───── The data
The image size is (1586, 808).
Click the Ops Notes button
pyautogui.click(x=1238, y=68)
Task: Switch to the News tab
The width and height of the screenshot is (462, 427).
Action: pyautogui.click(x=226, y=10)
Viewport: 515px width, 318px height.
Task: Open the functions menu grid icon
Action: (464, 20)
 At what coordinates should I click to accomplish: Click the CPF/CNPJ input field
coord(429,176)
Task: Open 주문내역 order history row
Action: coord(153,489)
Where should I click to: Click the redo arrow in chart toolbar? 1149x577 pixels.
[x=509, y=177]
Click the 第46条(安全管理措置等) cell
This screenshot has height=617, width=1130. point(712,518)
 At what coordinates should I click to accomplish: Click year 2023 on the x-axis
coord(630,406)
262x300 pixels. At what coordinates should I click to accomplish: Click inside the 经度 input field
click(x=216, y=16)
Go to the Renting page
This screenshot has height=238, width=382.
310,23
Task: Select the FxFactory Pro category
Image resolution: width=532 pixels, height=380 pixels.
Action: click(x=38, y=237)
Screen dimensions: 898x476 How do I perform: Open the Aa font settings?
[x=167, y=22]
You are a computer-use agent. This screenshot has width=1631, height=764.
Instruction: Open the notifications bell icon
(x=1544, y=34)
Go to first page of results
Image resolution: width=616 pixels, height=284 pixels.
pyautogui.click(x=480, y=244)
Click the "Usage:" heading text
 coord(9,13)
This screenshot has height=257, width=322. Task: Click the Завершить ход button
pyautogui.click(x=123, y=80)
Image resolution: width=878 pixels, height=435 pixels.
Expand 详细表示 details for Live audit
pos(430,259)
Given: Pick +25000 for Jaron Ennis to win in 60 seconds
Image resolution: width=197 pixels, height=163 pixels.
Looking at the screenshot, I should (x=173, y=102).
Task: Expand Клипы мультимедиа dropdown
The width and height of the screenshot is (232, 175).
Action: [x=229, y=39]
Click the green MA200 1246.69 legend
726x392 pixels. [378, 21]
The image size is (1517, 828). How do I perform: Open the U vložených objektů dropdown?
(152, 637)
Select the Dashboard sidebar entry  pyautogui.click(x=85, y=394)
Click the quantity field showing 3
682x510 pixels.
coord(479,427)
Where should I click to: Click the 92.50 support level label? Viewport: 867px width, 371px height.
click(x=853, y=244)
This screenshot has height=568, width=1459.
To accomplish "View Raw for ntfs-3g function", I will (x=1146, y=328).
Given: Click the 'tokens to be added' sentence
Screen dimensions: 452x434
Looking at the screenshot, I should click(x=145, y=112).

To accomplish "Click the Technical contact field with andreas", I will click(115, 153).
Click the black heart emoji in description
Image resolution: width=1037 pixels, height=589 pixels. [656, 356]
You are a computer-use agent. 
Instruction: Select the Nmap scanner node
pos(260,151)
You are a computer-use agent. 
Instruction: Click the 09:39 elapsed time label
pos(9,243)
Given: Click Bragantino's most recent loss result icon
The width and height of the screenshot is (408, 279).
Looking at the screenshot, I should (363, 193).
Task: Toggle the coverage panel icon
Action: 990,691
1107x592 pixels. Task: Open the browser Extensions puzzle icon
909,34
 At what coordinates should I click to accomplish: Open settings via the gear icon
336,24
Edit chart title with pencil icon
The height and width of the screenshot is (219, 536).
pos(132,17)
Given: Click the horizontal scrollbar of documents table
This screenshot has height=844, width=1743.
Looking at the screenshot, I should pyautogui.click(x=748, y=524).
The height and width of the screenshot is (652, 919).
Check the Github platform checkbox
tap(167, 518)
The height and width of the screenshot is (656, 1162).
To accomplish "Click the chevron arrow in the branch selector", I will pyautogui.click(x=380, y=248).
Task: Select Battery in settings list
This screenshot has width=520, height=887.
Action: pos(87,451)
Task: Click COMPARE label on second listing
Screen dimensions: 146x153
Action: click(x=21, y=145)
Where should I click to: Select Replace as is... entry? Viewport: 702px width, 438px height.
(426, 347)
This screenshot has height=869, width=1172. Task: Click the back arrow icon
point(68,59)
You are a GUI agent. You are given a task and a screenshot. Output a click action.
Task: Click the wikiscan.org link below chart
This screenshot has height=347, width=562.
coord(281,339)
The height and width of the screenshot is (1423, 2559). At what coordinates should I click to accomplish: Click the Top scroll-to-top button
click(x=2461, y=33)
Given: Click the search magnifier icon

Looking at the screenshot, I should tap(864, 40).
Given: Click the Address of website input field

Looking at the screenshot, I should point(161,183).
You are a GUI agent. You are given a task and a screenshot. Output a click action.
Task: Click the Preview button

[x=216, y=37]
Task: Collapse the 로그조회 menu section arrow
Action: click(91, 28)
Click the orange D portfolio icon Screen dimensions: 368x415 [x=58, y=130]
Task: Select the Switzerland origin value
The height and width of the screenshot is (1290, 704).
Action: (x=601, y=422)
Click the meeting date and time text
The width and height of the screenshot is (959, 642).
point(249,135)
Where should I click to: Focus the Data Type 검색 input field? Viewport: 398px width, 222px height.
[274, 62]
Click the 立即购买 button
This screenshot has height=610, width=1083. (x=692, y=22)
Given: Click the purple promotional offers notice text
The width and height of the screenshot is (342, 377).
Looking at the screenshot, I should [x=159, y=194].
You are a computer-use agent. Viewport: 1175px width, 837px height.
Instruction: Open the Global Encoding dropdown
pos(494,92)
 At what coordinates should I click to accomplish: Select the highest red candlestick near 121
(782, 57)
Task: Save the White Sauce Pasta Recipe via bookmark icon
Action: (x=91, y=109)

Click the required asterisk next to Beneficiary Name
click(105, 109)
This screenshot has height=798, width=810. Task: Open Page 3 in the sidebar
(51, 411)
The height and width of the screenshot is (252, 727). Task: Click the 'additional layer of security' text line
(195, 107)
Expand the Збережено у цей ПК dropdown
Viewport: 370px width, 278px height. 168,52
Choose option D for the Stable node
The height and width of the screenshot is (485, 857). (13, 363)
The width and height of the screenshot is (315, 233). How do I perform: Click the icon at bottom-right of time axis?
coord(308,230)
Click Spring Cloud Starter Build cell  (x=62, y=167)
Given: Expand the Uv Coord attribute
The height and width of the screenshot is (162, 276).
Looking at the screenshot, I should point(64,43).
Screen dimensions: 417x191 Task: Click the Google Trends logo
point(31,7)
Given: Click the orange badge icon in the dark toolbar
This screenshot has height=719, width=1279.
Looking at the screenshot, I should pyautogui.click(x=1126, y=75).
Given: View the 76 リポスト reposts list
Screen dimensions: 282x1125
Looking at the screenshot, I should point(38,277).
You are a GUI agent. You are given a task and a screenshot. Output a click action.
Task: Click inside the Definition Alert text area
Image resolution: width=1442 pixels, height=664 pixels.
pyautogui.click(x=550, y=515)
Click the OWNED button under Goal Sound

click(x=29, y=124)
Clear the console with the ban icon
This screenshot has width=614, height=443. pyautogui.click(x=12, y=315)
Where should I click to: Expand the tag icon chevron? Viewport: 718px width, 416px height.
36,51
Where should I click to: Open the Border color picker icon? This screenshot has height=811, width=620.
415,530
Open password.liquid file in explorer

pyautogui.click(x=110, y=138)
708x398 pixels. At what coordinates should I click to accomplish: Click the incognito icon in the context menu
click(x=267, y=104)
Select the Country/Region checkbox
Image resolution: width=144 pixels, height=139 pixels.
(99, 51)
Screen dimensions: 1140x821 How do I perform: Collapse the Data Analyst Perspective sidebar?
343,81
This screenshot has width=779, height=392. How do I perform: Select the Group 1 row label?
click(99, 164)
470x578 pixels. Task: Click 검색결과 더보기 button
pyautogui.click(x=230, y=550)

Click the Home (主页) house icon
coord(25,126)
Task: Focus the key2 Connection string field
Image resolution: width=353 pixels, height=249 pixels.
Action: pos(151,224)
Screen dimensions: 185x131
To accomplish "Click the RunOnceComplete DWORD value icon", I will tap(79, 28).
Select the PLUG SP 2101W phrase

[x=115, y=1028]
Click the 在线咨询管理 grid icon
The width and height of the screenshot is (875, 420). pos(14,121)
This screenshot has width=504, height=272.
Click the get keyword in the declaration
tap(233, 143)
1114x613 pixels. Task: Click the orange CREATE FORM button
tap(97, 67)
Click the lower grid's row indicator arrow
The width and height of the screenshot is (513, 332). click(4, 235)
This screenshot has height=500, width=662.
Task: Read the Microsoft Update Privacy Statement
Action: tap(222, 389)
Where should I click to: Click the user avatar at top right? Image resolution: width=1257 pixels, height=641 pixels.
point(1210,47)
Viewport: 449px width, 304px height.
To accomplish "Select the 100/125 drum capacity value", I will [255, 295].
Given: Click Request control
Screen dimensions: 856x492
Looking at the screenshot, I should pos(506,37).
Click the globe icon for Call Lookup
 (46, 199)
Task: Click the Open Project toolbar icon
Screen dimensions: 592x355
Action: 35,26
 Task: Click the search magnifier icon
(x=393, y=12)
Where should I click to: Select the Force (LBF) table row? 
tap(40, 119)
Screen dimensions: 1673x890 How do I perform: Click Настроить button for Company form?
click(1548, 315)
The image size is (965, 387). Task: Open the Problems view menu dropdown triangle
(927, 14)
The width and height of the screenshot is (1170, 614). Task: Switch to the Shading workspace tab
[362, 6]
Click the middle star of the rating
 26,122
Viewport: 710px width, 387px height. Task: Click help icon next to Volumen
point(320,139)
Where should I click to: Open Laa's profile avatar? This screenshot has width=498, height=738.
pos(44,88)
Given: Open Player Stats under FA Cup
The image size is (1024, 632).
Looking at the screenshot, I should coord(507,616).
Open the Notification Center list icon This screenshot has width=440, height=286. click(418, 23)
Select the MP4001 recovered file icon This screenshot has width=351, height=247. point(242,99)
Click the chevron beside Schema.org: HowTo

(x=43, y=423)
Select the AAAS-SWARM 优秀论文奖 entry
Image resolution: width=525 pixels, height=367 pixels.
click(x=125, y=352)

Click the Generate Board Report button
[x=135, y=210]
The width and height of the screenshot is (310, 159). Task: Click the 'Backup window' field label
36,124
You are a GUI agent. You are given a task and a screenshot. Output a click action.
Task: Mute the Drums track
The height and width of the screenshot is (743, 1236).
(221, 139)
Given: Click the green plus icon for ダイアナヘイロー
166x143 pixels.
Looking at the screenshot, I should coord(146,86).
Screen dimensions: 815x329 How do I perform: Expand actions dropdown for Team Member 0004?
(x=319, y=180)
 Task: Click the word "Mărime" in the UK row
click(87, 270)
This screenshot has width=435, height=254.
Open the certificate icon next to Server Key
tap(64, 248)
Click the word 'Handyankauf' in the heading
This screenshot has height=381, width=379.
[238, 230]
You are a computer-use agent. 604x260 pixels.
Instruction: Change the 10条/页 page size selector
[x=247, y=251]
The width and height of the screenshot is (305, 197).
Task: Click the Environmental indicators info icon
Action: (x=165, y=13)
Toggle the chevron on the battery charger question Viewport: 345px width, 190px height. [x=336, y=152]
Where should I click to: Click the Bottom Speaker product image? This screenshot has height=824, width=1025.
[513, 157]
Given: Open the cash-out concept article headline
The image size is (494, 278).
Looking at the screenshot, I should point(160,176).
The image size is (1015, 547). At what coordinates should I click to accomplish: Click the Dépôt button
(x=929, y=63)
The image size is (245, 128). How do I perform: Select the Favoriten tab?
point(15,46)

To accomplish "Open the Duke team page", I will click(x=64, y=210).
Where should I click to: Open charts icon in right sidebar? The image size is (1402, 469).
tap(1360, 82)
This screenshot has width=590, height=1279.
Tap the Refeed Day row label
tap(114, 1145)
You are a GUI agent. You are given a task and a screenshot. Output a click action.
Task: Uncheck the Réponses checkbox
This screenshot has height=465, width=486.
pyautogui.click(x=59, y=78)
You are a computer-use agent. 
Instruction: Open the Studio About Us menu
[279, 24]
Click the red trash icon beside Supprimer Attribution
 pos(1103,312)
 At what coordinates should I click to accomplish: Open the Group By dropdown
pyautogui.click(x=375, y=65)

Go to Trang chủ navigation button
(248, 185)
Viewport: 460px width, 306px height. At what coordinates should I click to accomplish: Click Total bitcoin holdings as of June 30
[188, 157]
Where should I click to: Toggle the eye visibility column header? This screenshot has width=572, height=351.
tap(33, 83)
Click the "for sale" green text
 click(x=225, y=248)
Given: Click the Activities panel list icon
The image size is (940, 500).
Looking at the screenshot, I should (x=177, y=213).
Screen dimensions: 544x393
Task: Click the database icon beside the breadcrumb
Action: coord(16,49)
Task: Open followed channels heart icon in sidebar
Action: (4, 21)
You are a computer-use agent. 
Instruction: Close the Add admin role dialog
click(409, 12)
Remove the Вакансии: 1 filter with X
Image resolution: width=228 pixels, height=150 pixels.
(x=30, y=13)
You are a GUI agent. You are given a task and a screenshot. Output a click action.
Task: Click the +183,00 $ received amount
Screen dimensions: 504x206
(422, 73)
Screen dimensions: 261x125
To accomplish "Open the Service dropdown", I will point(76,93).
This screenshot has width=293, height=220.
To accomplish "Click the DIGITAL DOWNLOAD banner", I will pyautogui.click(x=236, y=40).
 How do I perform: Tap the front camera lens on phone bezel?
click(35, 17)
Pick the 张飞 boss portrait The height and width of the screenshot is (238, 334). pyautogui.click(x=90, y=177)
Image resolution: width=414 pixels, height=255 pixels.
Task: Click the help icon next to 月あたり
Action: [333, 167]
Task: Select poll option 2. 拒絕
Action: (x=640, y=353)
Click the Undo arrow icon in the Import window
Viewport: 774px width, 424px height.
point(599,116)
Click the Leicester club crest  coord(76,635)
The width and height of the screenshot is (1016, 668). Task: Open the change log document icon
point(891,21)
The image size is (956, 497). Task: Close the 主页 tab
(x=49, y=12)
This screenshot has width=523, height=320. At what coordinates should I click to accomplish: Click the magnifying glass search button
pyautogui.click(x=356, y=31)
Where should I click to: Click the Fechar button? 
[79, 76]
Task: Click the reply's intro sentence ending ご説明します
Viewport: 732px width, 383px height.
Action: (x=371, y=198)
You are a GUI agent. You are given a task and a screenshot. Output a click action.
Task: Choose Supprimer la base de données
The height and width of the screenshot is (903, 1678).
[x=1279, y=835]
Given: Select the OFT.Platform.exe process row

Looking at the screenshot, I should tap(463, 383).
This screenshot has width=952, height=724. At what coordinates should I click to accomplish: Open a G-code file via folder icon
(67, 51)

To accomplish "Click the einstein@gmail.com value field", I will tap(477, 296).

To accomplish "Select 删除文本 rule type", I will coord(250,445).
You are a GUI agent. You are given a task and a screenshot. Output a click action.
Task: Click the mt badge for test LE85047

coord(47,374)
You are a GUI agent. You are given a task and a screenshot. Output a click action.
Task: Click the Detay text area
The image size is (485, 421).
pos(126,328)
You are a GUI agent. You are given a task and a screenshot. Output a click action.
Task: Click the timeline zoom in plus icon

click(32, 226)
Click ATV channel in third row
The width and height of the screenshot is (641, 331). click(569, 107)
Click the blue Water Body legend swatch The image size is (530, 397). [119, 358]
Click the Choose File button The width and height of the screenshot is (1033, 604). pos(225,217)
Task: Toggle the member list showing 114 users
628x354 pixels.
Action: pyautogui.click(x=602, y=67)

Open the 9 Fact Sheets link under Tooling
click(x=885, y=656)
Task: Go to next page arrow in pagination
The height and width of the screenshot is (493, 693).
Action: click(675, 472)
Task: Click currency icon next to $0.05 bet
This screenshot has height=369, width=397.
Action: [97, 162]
──────────
### Task
Lines holding the word "will" are the answer; copy each one from the records above.

### Task output
To accomplish "View Raw for ntfs-3g function", I will (x=1146, y=328).
To accomplish "Click the Technical contact field with andreas", I will click(115, 153).
To accomplish "Click the chevron arrow in the branch selector", I will pyautogui.click(x=380, y=248).
To accomplish "Click the RunOnceComplete DWORD value icon", I will tap(79, 28).
To accomplish "Select the 100/125 drum capacity value", I will [255, 295].
To accomplish "Open the Duke team page", I will click(x=64, y=210).
To accomplish "Open the Service dropdown", I will point(76,93).
To accomplish "Click the DIGITAL DOWNLOAD banner", I will pyautogui.click(x=236, y=40).
To accomplish "Click the einstein@gmail.com value field", I will tap(477, 296).
To accomplish "Select 删除文本 rule type", I will coord(250,445).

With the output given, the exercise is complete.